April 26, 2011

How to find search keywords that leads users to your Website using Woopra

As I have mentioned before (here and here), Woopra is one of the best Analytics engine I’ve seen. I think you’d love it if you like to see real-time traffic to your site. Installing Woopra to your site is not very hard, use the guide here. I use it on my blog and find very interesting facts about what people search for on various search engines to land on my blog.

On a fine weekend, I wanted to fetch all the search keywords people use to come to my blog and save it per day in a file. I knew that Woopra provides API access (REST), and I wanted to write something quick to save this data. Instead of choosing C#, I chose Powershell to do this and just wanted to share the small script I came up with. (Pardon my dirty code, its just something I wrote very very quickly haven’t got a chance to clean it)

   1: Add-Type -AssemblyName System.Web
   2:  
   3: $a = New-Object XML
   4: $today = Get-Date
   5: $currentDir = Split-Path -parent $MyInvocation.MyCommand.Definition
   6: $currentDir
   7: for($i=0; $i -le 3; $i++)
   8: {
   9:     $td = $today.AddDays($i*-1)
  10:     $dayString = $td.Day,$td.Month,$td.Year -join "/"
  11:     $strURL = "http://api.woopra.com/rest/analytics/getqueries.jsp?website=jigar-mehta.blogspot.com&api_key=XXXXXXXXXX&date_format=dd/MM/yyyy&start_day=" + $dayString + "&end_day=" + $dayString + "&limit=100&offset=0"
  12:     $a.Load($strURL)
  13:     $strDate = [string]::Format(".\{0:ddMMyyyy}{1}", $td, ".txt")
  14:     Write-Host "Fetching for" $td.ToLongDateString() "into" $strDate
  15:     "============================================================================ " + $td.ToLongDateString() | out-file $strDate -encoding UNICODE
  16:     foreach($iii in $a.response.items.item)
  17:     {
  18:         $strTemp = $iii.name -replace "\+", " "
  19:         [Web.Httputility]::UrlDecode($strTemp) | out-file $strDate -append -encoding UNICODE
  20:     }
  21: }

In order to use above script, you will need to replace website=”jigar-mehta.blogspot.com” with your website name and api_key=XXXXXXXXXX with your own account’s API key (You can get it at, https://www.woopra.com/members/settings/api.jsp?website=<YourWebsiteName>, assuming you are logged in).



It will create text files (something similar to following) in the same directory as powershell script with keywords that led users to your blog.

EXERCISE A: From the Woopra keyword post, quote the stretch from "On a fine weekend, I" through "for($i=0; $i -le 3; $i++)" word for word.

RAW DATA:
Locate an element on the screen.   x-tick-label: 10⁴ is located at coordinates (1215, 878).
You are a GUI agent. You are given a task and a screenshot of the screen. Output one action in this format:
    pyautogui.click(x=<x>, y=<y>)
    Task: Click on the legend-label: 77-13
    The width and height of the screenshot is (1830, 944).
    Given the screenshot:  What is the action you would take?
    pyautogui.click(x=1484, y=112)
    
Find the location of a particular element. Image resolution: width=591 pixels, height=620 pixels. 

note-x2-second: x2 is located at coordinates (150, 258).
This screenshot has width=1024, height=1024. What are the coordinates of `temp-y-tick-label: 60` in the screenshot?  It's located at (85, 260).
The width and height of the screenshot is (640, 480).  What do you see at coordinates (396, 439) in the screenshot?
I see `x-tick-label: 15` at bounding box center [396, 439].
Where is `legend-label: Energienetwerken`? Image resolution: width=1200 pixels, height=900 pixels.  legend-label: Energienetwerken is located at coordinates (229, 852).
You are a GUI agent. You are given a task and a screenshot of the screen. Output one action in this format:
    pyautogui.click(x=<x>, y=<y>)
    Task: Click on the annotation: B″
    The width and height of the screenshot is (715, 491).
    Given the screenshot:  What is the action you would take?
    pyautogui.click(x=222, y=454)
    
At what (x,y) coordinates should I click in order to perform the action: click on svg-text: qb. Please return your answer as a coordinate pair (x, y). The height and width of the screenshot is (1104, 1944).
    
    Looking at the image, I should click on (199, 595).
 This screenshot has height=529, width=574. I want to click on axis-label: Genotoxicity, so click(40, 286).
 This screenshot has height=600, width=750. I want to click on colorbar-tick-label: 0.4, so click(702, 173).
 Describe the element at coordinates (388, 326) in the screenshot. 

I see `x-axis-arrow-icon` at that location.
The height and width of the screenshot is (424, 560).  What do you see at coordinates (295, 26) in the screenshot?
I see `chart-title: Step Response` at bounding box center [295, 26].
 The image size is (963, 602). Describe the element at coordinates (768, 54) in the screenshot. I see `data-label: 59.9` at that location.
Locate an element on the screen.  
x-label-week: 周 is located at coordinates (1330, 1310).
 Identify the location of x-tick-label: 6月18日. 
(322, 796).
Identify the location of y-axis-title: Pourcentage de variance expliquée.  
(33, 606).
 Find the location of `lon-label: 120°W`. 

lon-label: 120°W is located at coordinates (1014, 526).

EXERCISE B: Put the records' lines, the stretch from the line containing "At what (x,y)" through the line containing "Looking at the", into a JSON list of strings with one string per line, skipping blank lines.

OUTPUT A:
On a fine weekend, I wanted to fetch all the search keywords people use to come to my blog and save it per day in a file. I knew that Woopra provides API access (REST), and I wanted to write something quick to save this data. Instead of choosing C#, I chose Powershell to do this and just wanted to share the small script I came up with. (Pardon my dirty code, its just something I wrote very very quickly haven’t got a chance to clean it)

   1: Add-Type -AssemblyName System.Web
   2:  
   3: $a = New-Object XML
   4: $today = Get-Date
   5: $currentDir = Split-Path -parent $MyInvocation.MyCommand.Definition
   6: $currentDir
   7: for($i=0; $i -le 3; $i++)

OUTPUT B:
[
  "At what (x,y) coordinates should I click in order to perform the action: click on svg-text: qb. Please return your answer as a coordinate pair (x, y). The height and width of the screenshot is (1104, 1944).",
  "    Looking at the image, I should click on (199, 595)."
]